It’s my Blog and I’ll cry if I want to

8 10 2008

I’m sad. Not gut wrenching can’t go about my day, debilitating sad… but sad none the less. Some serious, life altering changes that I was about to make, not happening.. or at least now how I planned I guess.

I had a revelation about my past behavior and am not happy with myself. In the past I have done some things that not only am I horrified with, but I am truly disappointed with my self. Part of what I did was not listen when I should have, and even worse I lied to myself and convinced myself that my actions were not only justified but right. Even when I realized that my behavior wasn’t acceptable, I still believed that my actions were justifiable. Perhaps some things were understandable… but it doesn’t make it right or something that I would approve of.
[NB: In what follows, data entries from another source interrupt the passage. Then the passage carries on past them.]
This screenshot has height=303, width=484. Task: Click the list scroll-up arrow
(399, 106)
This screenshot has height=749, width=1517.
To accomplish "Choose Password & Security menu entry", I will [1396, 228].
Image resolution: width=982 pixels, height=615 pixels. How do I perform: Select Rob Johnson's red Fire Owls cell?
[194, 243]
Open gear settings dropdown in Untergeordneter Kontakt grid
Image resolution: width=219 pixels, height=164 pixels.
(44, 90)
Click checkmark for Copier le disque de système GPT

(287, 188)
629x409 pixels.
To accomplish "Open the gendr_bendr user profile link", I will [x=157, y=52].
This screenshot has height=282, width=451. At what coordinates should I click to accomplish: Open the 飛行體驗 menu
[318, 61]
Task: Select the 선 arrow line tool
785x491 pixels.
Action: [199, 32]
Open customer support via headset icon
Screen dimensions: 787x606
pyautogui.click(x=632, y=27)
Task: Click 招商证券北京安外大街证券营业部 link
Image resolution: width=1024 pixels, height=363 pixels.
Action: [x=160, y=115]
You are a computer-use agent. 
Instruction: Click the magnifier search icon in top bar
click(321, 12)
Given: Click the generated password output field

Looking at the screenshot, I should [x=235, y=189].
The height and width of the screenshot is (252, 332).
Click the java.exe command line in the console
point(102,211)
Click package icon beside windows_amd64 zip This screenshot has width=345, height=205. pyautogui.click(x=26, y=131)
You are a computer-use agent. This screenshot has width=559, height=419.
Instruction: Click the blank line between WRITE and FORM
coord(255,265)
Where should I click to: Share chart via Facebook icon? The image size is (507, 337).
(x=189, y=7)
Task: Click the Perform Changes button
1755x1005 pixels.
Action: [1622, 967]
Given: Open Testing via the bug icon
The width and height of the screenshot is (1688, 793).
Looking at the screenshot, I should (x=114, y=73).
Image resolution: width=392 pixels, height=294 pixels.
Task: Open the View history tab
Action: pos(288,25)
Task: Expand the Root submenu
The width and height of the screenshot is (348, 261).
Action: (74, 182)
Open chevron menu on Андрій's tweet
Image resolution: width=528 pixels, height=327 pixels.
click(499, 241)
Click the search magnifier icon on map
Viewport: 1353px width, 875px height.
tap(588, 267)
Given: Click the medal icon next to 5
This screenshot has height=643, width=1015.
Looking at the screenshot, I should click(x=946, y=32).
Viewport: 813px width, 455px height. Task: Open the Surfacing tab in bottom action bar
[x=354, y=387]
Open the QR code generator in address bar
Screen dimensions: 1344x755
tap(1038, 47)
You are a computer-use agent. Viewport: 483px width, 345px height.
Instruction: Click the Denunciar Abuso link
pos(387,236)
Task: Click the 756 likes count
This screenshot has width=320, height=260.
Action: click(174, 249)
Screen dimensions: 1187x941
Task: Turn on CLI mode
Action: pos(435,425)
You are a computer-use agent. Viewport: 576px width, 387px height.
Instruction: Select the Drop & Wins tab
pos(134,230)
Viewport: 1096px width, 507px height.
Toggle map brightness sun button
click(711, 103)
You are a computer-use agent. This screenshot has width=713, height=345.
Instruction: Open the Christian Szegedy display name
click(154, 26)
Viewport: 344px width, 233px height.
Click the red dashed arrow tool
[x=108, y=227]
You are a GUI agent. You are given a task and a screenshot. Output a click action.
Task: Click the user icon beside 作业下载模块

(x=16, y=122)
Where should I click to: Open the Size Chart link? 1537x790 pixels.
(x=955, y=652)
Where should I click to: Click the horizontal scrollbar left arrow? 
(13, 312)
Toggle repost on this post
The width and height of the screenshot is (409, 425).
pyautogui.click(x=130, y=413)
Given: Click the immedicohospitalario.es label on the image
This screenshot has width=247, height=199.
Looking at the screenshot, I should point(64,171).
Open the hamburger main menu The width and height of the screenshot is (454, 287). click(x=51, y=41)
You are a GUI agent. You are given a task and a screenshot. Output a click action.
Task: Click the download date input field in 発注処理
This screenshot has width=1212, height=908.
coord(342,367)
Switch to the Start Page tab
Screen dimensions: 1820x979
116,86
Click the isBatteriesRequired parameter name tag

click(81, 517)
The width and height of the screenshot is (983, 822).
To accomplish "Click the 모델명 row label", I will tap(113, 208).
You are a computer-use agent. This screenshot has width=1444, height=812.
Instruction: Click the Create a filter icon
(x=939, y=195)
Also, there is something that I have wanted and have been focused on for 3-4 years…  and I’m letting it go.  I’m sad and no I don’t really want to talk about it.. talking won’t change anything or make me feel any better.  So if I seem uncommunicative or unresponsive for while you know why.  I’m fine I’m just sad.

later all 🙂




4 responses

8 10 2008


8 10 2008

Sometimes you’ll come across a bump on your road of life. Don’t worry it’ll get smooth out eventually!

8 10 2008

Cheer up, buttercup. We have all had moments we are not proud of. You did the best you could AT THAT TIME, whether you believe that or not. You’re a strong woman, Magda – forgive yourself and forge onward!!! Luvs ya.